Tip: Build a CacheService wrapper over IMemoryCache that encapsulates the GetOrCreateAsync pattern, standardises key naming, and adds metrics. This wrapper becomes the single point for cache configuration and monitoring — making it easy to add cache hit/miss counters, log cache performance, and change expiration policies in one place. All services inject ICacheService instead of IMemoryCache directly.
Warning: IMemoryCache is not shared between server instances. In a Kubernetes deployment with 3 replicas, each has its own independent in-memory cache.
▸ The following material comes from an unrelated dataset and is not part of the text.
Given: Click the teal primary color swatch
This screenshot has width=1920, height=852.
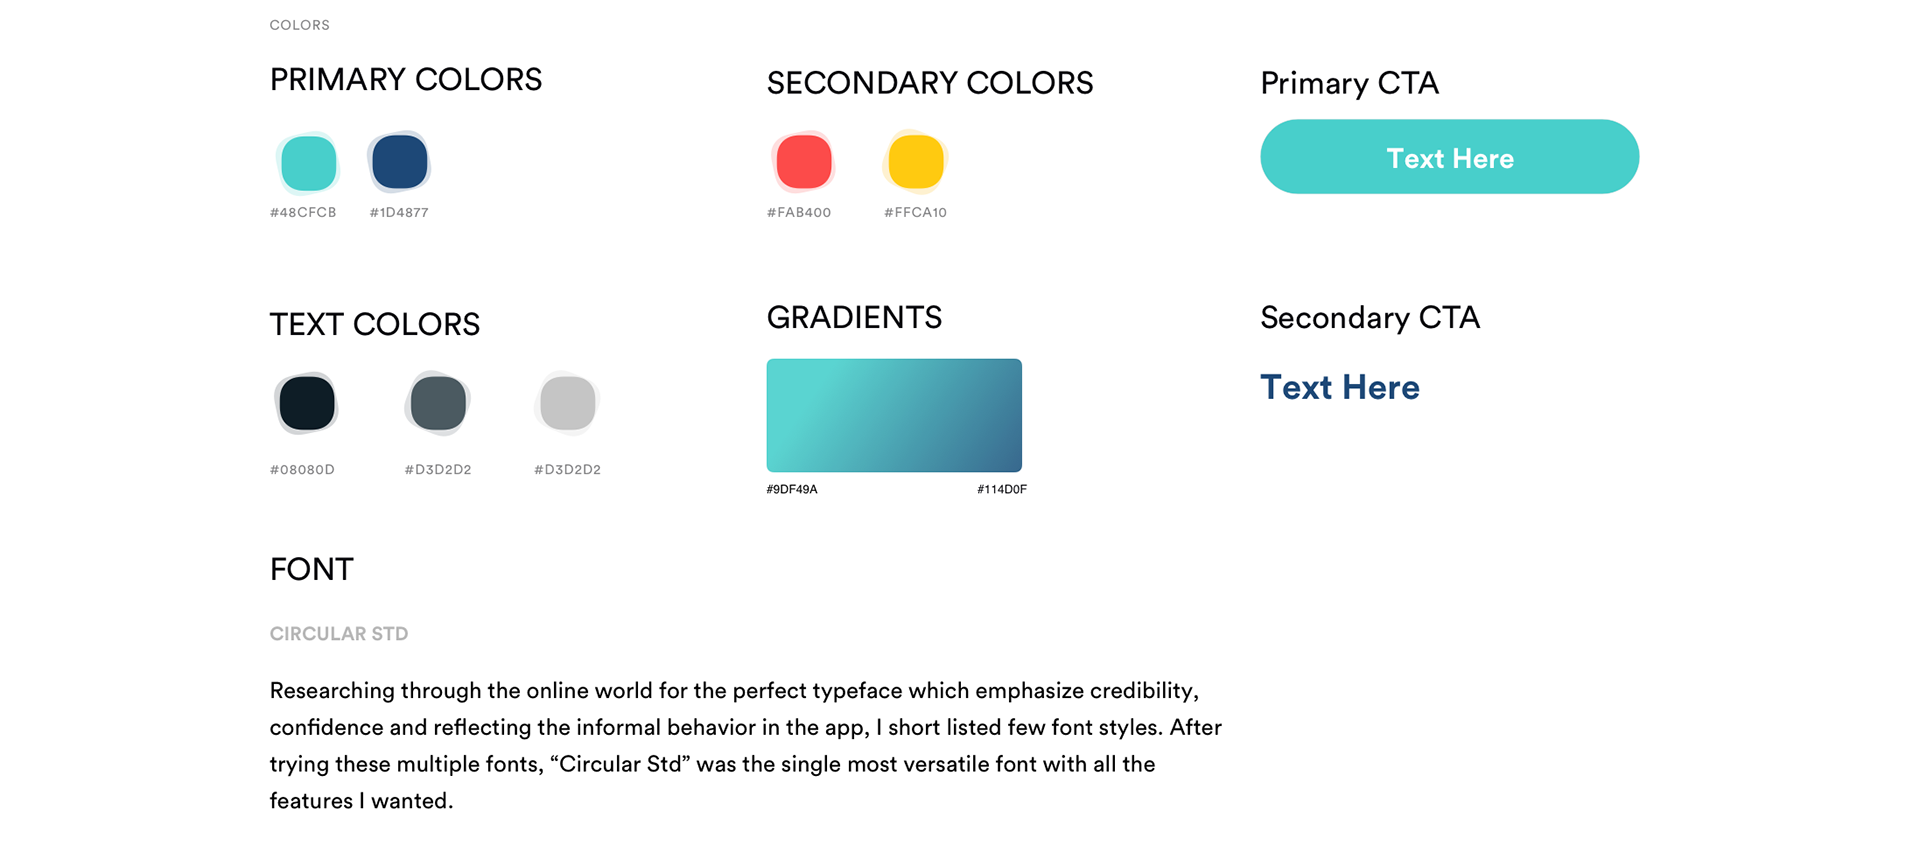Looking at the screenshot, I should point(308,163).
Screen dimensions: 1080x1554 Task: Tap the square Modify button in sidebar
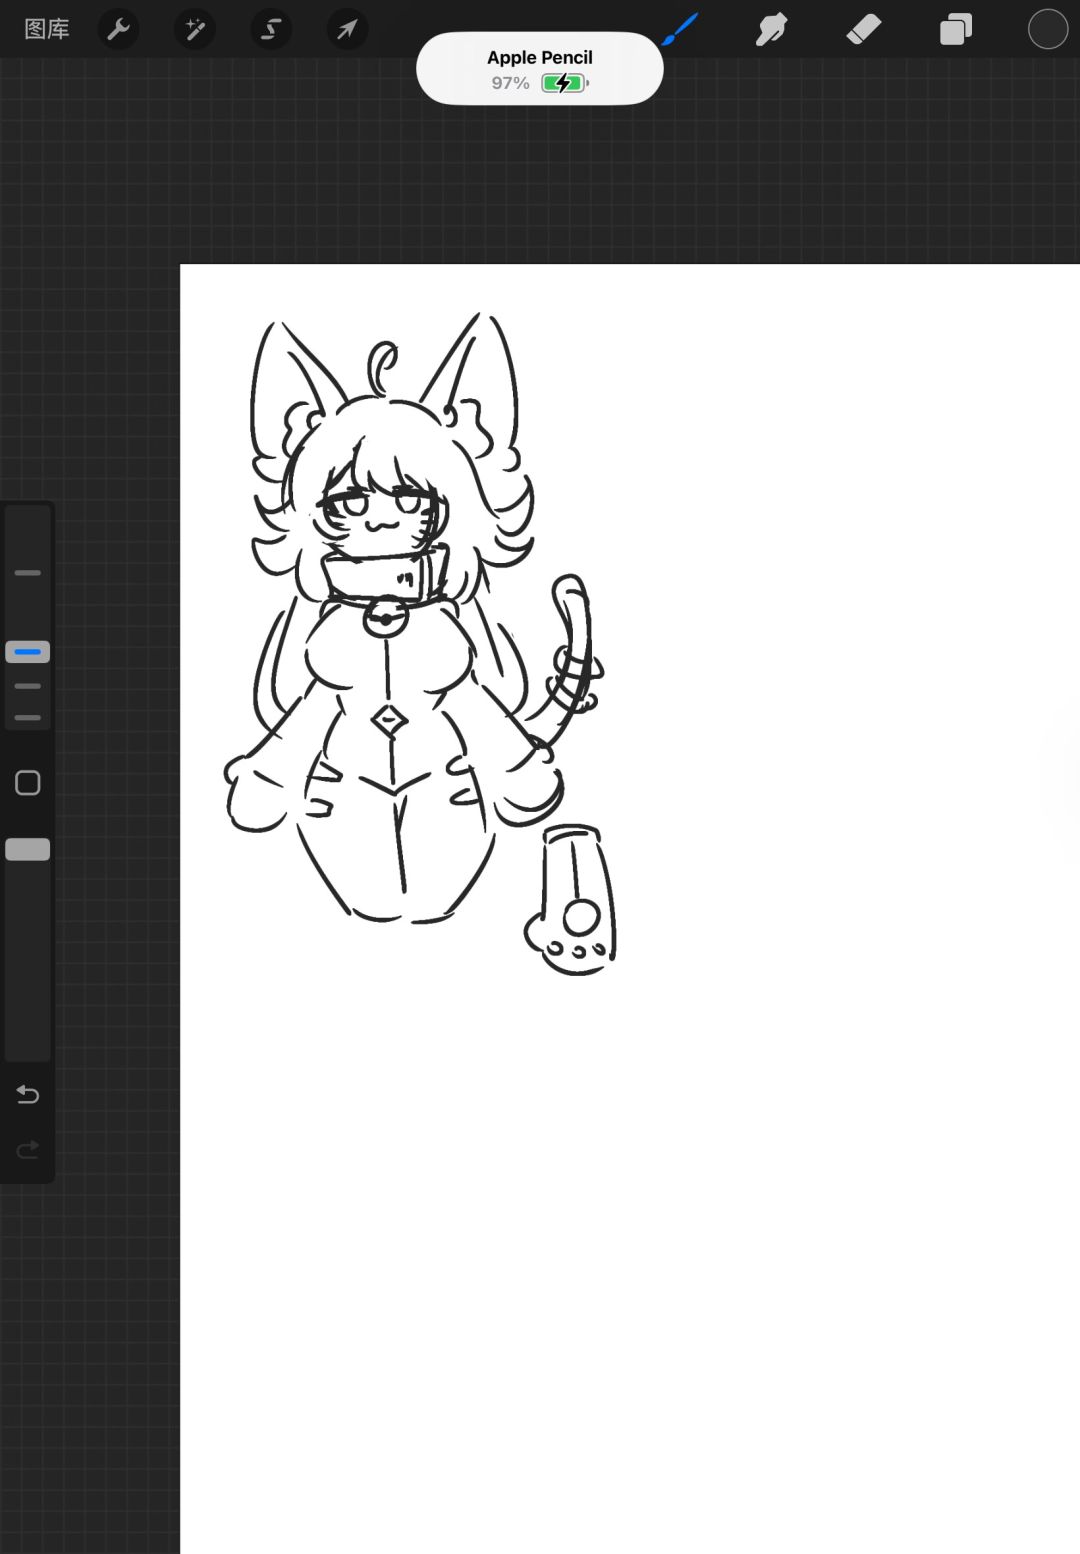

A post updated on Server A is still serving the old cached version on Servers B and C until their TTLs expire. For production multi-instance deployments, either use distributed cache (Redis), accept eventual consistency with short TTLs, or implement a cache invalidation signal (Redis pub/sub) to notify all instances.

CancellationToken-Based Group Invalidation

// ── Invalidate all cached pages when a post is published ──────────────────
public class PostCacheService(IMemoryCache cache) : IPostCacheService
{
    // Shared token — cancelling it evicts all entries that registered it
    private CancellationTokenSource _postListTokenSource = new();

    public void InvalidatePostLists()
    {
        // Cancel the old token (evicts all entries registered with it)
        _postListTokenSource.Cancel();
        // Replace with new token for future cache entries
        _postListTokenSource = new CancellationTokenSource();
    }

    public MemoryCacheEntryOptions GetPostListOptions() => new()
    {
        AbsoluteExpirationRelativeToNow = TimeSpan.FromMinutes(5),
        ExpirationTokens = { new CancellationChangeToken(_postListTokenSource.Token) }
    };
}

// Usage: call InvalidatePostLists() when a post is published/deleted

Common Mistakes

Mistake 1 — Caching personalised data without user-specific keys (users see each other’s data)

❌ Wrong — caching "posts:my-feed" shared across users; User B sees User A’s feed.

✅ Correct — include user ID in cache key: $"posts:feed:{userId}".

Mistake 2 — No size limit on IMemoryCache (unbounded memory growth)

❌ Wrong — no SizeLimit configured; cache grows until OOM exception.

✅ Correct — configure SizeLimit and set Size=1 on each entry; enables eviction under memory pressure.

🧠 Test Yourself

A cached entry has both SlidingExpiration = 5 min and AbsoluteExpiration = 10 min. It is accessed every 2 minutes. When does it expire?